Espectáculos

Geoffrey Rush es ovacionado por encarnar al artista Alberto Giacometti

El actor australiano protagoniza Final Portrait que es parte de la Selección Oficial de la Berlinale; fue homenajeado por su carrera con la Cámara de Oro

El filme Final Portrait, con Geoffrey Rush en el papel de un Alberto Giacometti senil y brillante, ha aportado veteranía a una Berlinale cuya sección a concurso ha reflejado la vocación del festival de brindar su pantalla al cine social.

Rush, homenajeado por el festival berlinés con una Cámara de Oro al conjunto de su carrera, ha hecho una exhibición de maestría, como puntal de un filme hecho a su medida e incluido en la sección oficial, aunque fuera de concurso.

“Preparó durante dos años su personaje. El resultado en una combinación entre el trabajo previo y un dejarse llevar, con fuertes dosis de humor, algo que Geoffrey comparte con Giacometti”, explicó el estadunidense Stanley Tucci, director de la película, en la presentación a los medios que siguen el festival.

Giacometti, el creador de sublimes y esqueléticas esculturas, se ciñe en el filme al cien por cien el tópico del ególatra, déspota y viejo verde que se supone fueron casi todos los genios en su vejez, sobre todo los más mimados y cotizados en el mercado del arte.

Es un nihilista algo colérico, que se eterniza pintando el retrato del crítico estadunidense James Lord (Armie Hammer), quien día a día debe retrasar el regreso a su país para sentarse en una destartalada silla y posar.

Todo ocurre en el París de 1964, entre el taller del artista, los cafés y restaurantes que Giacometti frecuentó o sus prostíbulos, entre las rabietas de su escuálida esposa, Annette (Sylvie Testud), y su consentida amante, Caroline (Clémence Poésy), su obsesión y elixir de vida.

Cine social. El filme de Tucci no compite, pero estaba predeterminado para eclipsar a las concursantes del día, la franco-senegalesa Félicité y la austríaca Wilde Maus.

La primera, dirigida por Alain Gomis, discurre entre calles, bares y camas de hospital de Kinshasa y muestra una África indolente y desesperanzada, pero en la que emerge como un milagro una precaria orquesta y coro, en medio del caos y la basura omnipresente.

“En nuestro mundo, no solo en África, necesitamos urgentemente esperanza.

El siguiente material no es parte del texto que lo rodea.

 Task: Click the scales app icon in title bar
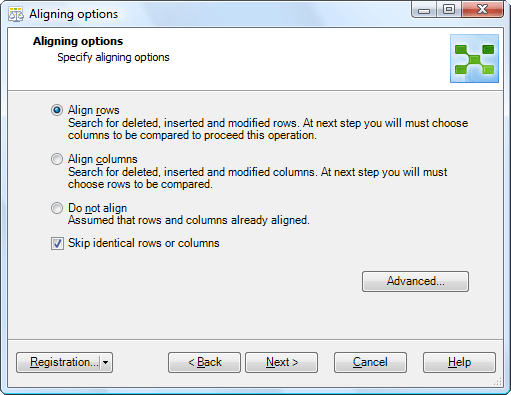pos(16,14)
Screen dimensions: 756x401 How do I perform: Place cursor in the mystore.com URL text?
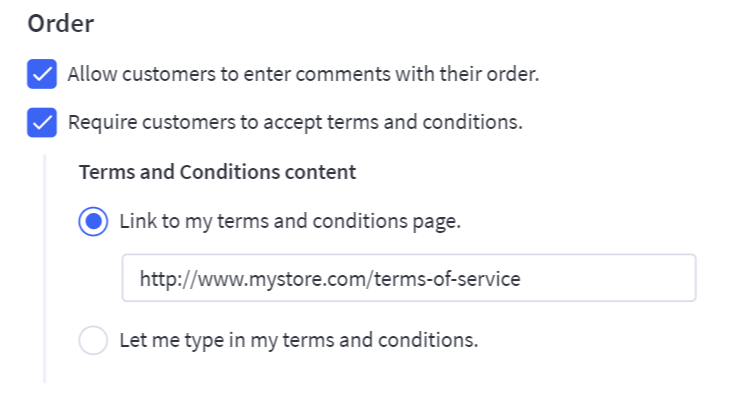click(x=330, y=279)
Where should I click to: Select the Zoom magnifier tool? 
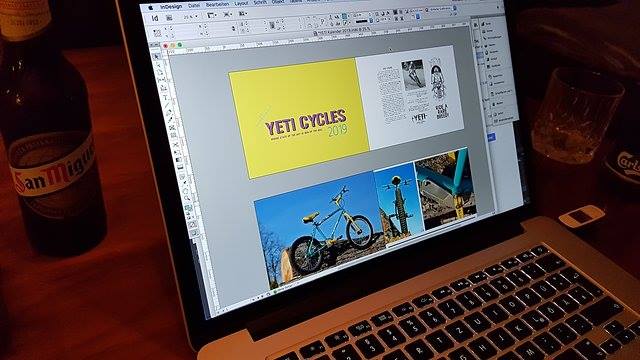(187, 198)

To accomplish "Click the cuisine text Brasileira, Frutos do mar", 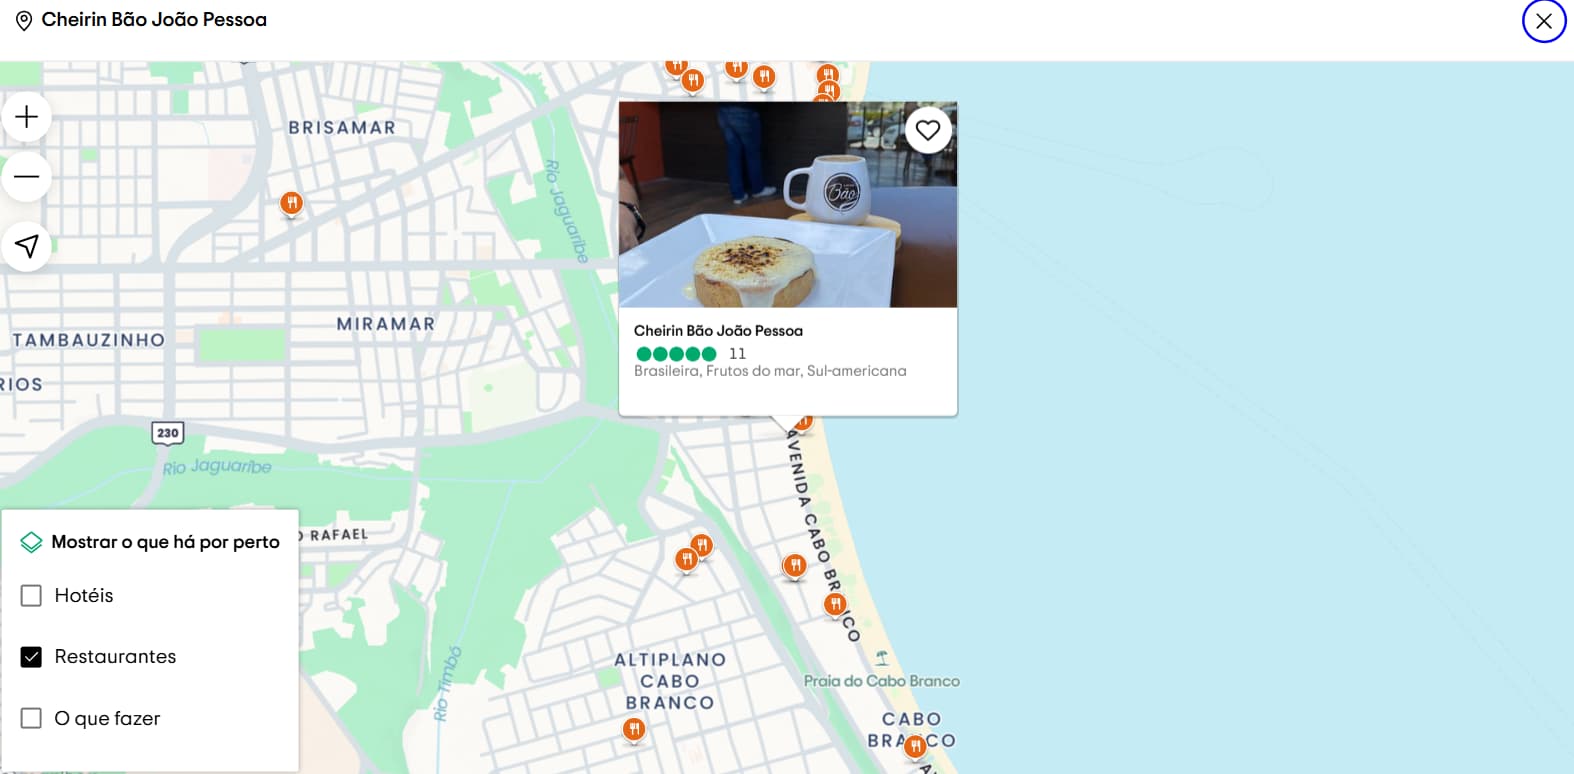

Mi película muestra a personas que luchan en defensa de su dignidad”, explicó el realizador franco-senegalés, quien ya compitió en ese festival en 2012 con Aujourd’hui.

La lucha por la dignidad la encarna una mujer acostumbrada a no doblegarse y a la que la cámara acompaña mientras implora o exige a golpes a vecinos, patronos, parientes o ex marido el dinero que precisa para pagar la operación de su hijo adolescente.

Completó la jornada a concurso Wilde Maus, la película del austríaco Josef Hader que, si algo logró en el pase previo para los medios, fue ganarse la empatía de la Berlinale.

Su historia gira en torno a una situación que probablemente muchos temen entre la prensa especializada que sigue el festival: un crítico de prestigio —en ese caso, musical— al que despiden de la noche a la mañana porque sus columnas sesudas no son rentables.

Hader va rellenando su historia con episodios y personajes muy de esa Europa bienintencionada que se ha acostumbrado a convivir con grandes tragedias colectivas y se enreda en dilemas bobos, como el vegano que exaspera a su pareja y se plantea dejar de consumir también ingredientes de Israel por los asentamientos palestinos.